The BPA Problem That Started It All
For decades, Nalgene’s signature hard plastic bottles were made from polycarbonate, which contains BPA. Research linked BPA exposure to heart disease, diabetes, liver toxicity, and permanent changes to brain development and behavior at very low doses. Pregnant women, infants, and young children were identified as the most vulnerable groups. In April 2008, after Health Canada flagged infant BPA exposures as potentially unsafe, Nalgene and other major manufacturers announced a shift to BPA-free products within days.
If you still own one of those older, pre-2008 Nalgene bottles (typically marked with recycling code #7), it likely contains BPA. The chemical leaches more readily when the plastic is scratched, aged, or exposed to heat.
Whether “BPA-Free” Actually Means Safe
Current Nalgene bottles are made from Tritan copolyester, a plastic Eastman Chemical developed specifically to replace polycarbonate. Eastman commissioned studies showing that Tritan’s three component chemicals showed no estrogenic or androgenic activity in lab tests. The company’s position is that these monomers “do not pose an androgenic or estrogenic risk to humans.”
Not everyone agrees. Independent research has found that Tritan, particularly when heated, may act as an endocrine disruptor by affecting estrogen levels and accelerating the growth of breast cancer cells. This is part of a broader pattern with BPA substitutes. An EPA-referenced study comparing BPA to its common replacements, BPF and BPS, found that all three were toxic to human placental cells. The researchers concluded that “BPA substitution by BPF and BPS does not appear to be a safe alternative for human health, particularly for pregnant women and their fetuses.”
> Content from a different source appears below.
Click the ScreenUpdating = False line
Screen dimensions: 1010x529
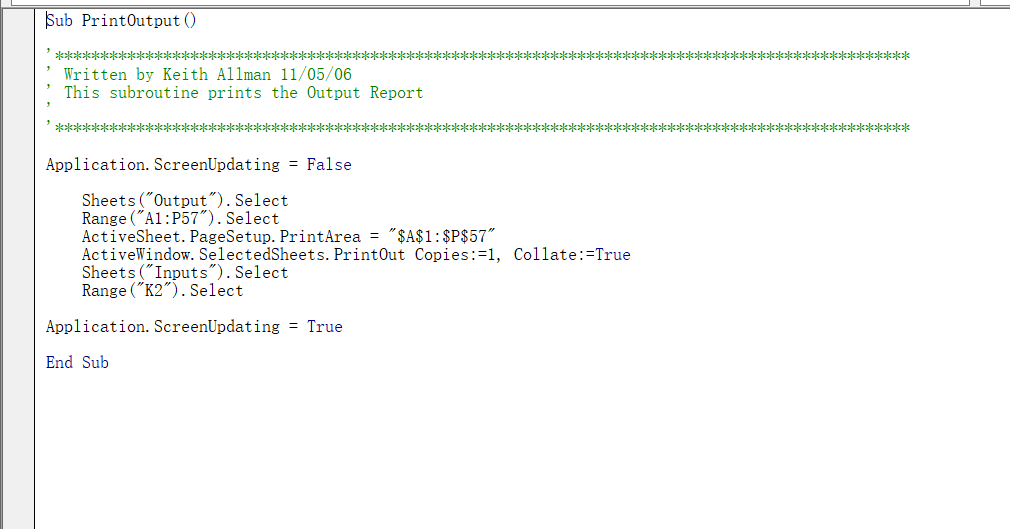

The concern isn’t that Tritan is identical to polycarbonate. It’s that the plastics industry’s approach of swapping one chemical for a structurally similar one may not eliminate the underlying risk. The label “BPA-free” reassures consumers, but the replacement compounds haven’t been studied nearly as long as BPA itself.
Heat Makes Leaching Worse
Chemicals leach from plastic more readily when it’s heated. That means putting your Nalgene through the dishwasher, leaving it in a hot car, filling it with hot liquids, or letting it sit in direct sunlight all increase the amount of plastic-derived chemicals that end up in your water. This applies to virtually all plastic bottles, not just Nalgene, but it’s worth knowing because many people treat their Nalgene as indestructible and subject it to conditions that accelerate chemical migration.
If you do use a plastic bottle, hand-washing with warm (not hot) water and keeping it out of heat are the simplest ways to reduce exposure.
Bacteria and Mold Growth
The health risks of reusable bottles aren’t limited to chemical leaching. Every time you drink from, touch, or open your bottle, you introduce bacteria from your mouth and hands. In a warm, moist environment, those bacteria multiply. If you’ve ever noticed a thin, slimy film on the inside of your bottle, that’s biofilm, a sign that bacteria and mold have established a colony.
Nalgene’s wide-mouth design is actually easier to clean than many competitors, but the lids can be tricky. Bottles with sliding mouthpieces, straws, or silicone gaskets create hard-to-reach crevices where mold thrives. If you don’t disassemble the lid completely when washing, you’re leaving the most contaminated parts untouched. Plastic also scratches more easily than glass or stainless steel, and those micro-scratches give bacteria places to hide even after a thorough wash.
How Nalgene Compares to Other Materials
- Stainless steel: No chemical leaching concerns, resists scratching, and doesn’t absorb odors. Harder to see water levels and heavier than plastic, but generally considered the safest reusable option.
- Glass: Completely inert, so nothing leaches into your water. The obvious downside is breakability, though silicone sleeves help. Glass is also heavier.
- Other BPA-free plastics: Face the same questions as Tritan about whether replacement chemicals are truly safe. The convenience and weight advantages of plastic come with uncertainty that glass and steel don’t carry.
Nalgene bottles aren’t uniquely dangerous compared to other plastic bottles. They’re durable, lightweight, and affordable, which is why they remain popular. But the concerns are real: a history rooted in BPA, ongoing questions about whether Tritan is as inert as claimed, increased chemical leaching with heat exposure, and plastic’s tendency to harbor bacteria in scratches and crevices. If minimizing chemical exposure is your priority, stainless steel or glass eliminates the uncertainty entirely.